Editor’s Note: The Albumism staff have selected what we believe to be the 100 Most Dynamic Debut Albums Ever Made, representing a varied cross-section of genres, styles and time periods. Click “Next Album” below to explore each album or view the full album index here.
SHEENA EASTON | Take My Time
EMI (1981) | Listen Below
Selected by Quentin Harrison
Scottish chanteuse Sheena Easton first came to public notice with her appearance on the BBC television program The Big Time. The show followed Easton, an aspiring university student (and vocalist), attempting to net a recording contract from EMI, which she did. The subsequent recording that came out of this was Take My Time, piloted by Christopher Neil. It hit shop shelves at the top of 1981 in the U.K.― America followed not long after, though it was retitled here as Sheena Easton.
Easton worked within a similar vein to her predecessors Olivia Newton-John, Linda Ronstadt and Karen Carpenter, women that had made names for themselves by fearlessly recording in varying sonics at different points in their respective careers. And like them, Easton possessed a voice that could tackle anything. But, unlike those women, Take My Time staged itself as an enterprising sound collage where all of her artistic dabbling transpired in one space, not just on a handful of tracks.

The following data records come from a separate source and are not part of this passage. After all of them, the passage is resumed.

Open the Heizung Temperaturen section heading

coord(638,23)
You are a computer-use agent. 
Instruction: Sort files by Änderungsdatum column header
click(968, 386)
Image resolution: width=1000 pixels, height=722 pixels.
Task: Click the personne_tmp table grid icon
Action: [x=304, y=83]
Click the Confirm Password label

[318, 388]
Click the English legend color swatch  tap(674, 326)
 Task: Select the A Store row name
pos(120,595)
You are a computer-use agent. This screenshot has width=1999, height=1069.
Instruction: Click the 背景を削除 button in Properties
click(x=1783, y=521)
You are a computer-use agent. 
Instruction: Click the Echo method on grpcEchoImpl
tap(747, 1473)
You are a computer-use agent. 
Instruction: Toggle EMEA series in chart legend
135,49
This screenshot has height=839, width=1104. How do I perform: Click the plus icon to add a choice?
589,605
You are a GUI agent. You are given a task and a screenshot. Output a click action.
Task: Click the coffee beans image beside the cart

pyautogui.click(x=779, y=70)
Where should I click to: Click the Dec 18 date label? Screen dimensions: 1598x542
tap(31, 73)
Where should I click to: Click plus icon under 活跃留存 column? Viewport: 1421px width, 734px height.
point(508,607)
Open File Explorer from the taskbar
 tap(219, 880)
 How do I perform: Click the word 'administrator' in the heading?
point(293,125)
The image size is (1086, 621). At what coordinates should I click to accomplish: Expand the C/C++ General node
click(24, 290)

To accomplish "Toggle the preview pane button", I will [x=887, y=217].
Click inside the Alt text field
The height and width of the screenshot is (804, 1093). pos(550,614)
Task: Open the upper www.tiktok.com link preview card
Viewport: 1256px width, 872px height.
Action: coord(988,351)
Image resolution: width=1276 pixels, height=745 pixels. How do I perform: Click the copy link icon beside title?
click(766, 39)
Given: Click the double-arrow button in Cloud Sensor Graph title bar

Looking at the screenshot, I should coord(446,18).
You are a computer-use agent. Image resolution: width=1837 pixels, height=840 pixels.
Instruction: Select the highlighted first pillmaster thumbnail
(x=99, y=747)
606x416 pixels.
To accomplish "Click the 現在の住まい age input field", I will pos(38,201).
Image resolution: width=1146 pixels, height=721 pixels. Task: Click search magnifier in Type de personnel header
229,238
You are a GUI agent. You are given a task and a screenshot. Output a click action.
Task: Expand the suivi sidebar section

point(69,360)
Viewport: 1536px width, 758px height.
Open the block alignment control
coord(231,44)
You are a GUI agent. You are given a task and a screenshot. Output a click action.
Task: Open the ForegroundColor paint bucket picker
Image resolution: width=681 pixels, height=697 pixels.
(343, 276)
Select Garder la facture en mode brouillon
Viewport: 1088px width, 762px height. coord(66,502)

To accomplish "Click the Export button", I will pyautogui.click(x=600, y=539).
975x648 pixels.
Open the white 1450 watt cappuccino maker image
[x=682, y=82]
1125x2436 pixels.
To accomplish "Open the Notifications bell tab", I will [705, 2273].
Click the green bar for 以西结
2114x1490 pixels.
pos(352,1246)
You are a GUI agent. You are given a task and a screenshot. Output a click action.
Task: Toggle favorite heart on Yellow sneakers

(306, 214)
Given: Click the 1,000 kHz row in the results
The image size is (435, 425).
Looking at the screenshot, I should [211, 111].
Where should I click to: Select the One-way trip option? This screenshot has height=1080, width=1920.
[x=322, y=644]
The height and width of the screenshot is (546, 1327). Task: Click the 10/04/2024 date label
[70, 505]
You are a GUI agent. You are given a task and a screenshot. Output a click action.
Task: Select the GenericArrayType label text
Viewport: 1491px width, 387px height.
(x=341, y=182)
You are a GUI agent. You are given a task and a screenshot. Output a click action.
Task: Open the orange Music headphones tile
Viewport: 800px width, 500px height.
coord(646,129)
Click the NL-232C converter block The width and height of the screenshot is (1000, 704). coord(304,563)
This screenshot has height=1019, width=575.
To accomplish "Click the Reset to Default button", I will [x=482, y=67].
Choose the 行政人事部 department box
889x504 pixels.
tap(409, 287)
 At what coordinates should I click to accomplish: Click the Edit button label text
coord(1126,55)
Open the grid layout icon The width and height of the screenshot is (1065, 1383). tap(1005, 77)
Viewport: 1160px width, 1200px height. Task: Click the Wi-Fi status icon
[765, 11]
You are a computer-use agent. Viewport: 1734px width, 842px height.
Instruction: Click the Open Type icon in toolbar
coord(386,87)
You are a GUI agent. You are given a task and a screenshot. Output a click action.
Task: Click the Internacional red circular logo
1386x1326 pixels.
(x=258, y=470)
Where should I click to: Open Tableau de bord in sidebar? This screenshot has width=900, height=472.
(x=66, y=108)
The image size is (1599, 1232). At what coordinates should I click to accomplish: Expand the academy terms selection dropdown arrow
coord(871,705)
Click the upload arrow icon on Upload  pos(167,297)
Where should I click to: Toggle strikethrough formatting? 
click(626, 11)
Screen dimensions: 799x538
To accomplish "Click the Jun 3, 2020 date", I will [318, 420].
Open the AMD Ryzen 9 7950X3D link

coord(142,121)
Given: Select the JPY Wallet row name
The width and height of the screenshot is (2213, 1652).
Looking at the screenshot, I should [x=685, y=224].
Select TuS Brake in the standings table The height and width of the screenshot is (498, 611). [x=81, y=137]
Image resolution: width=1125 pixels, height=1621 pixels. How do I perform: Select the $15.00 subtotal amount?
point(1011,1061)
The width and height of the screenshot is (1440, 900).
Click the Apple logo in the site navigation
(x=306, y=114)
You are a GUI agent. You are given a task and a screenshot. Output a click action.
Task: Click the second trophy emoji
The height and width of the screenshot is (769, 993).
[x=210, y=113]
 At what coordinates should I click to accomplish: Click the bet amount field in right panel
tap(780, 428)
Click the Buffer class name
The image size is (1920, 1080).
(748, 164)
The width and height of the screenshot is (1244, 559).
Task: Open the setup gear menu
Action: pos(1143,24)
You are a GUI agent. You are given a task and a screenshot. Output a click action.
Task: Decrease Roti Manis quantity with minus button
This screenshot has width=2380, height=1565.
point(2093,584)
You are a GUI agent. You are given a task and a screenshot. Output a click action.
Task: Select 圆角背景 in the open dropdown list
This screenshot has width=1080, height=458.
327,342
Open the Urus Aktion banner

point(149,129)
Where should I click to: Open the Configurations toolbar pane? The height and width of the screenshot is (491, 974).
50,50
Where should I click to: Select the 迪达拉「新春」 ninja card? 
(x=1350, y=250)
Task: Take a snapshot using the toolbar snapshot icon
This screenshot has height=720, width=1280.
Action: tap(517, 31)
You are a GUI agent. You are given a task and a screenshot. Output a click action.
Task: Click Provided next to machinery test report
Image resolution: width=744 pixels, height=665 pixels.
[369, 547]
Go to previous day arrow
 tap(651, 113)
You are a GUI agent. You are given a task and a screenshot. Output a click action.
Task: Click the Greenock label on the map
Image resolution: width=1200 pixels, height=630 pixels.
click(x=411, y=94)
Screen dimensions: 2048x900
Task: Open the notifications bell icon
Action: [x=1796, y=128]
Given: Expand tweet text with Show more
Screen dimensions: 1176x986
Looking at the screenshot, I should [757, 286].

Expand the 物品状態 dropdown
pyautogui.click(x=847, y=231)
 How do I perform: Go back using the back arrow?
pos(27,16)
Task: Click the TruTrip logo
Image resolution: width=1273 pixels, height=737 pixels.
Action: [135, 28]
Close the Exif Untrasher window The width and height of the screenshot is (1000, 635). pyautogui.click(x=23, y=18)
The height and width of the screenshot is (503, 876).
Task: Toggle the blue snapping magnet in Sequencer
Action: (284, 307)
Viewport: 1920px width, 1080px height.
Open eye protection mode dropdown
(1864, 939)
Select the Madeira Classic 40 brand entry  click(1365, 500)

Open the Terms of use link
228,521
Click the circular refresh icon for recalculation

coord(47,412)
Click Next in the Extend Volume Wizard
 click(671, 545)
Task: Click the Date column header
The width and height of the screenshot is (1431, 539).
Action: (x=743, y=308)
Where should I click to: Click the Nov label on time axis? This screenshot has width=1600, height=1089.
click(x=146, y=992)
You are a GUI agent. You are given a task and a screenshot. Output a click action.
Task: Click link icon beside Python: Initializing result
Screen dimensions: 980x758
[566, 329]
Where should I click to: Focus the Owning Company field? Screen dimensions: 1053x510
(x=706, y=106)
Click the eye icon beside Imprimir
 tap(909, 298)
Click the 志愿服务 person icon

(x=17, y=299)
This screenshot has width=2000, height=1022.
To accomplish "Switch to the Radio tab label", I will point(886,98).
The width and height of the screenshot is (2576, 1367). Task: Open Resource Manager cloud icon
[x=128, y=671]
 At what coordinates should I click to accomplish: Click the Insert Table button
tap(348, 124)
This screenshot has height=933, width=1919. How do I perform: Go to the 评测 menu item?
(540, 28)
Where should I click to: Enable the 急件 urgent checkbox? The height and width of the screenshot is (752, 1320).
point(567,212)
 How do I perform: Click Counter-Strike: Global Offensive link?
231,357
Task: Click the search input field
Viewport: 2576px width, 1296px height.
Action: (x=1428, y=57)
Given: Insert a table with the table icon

There were the album's record-breaking singles of course, “Modern Girl” and “9 to 5 (Morning Train).” Both yielded a bit of danceable rock swing that played complementary to the light radio R&B of “So Much in Love,” the ballsy bar rock stunner “Prisoner” and the delicate, airy sweep of “Calm Before the Storm.” Take My Time, an expertly crafted, exquisitely sung pop debut made Easton a swift power player in the pop pantheon of the aforementioned Newton-John, Ronstadt and Carpenter.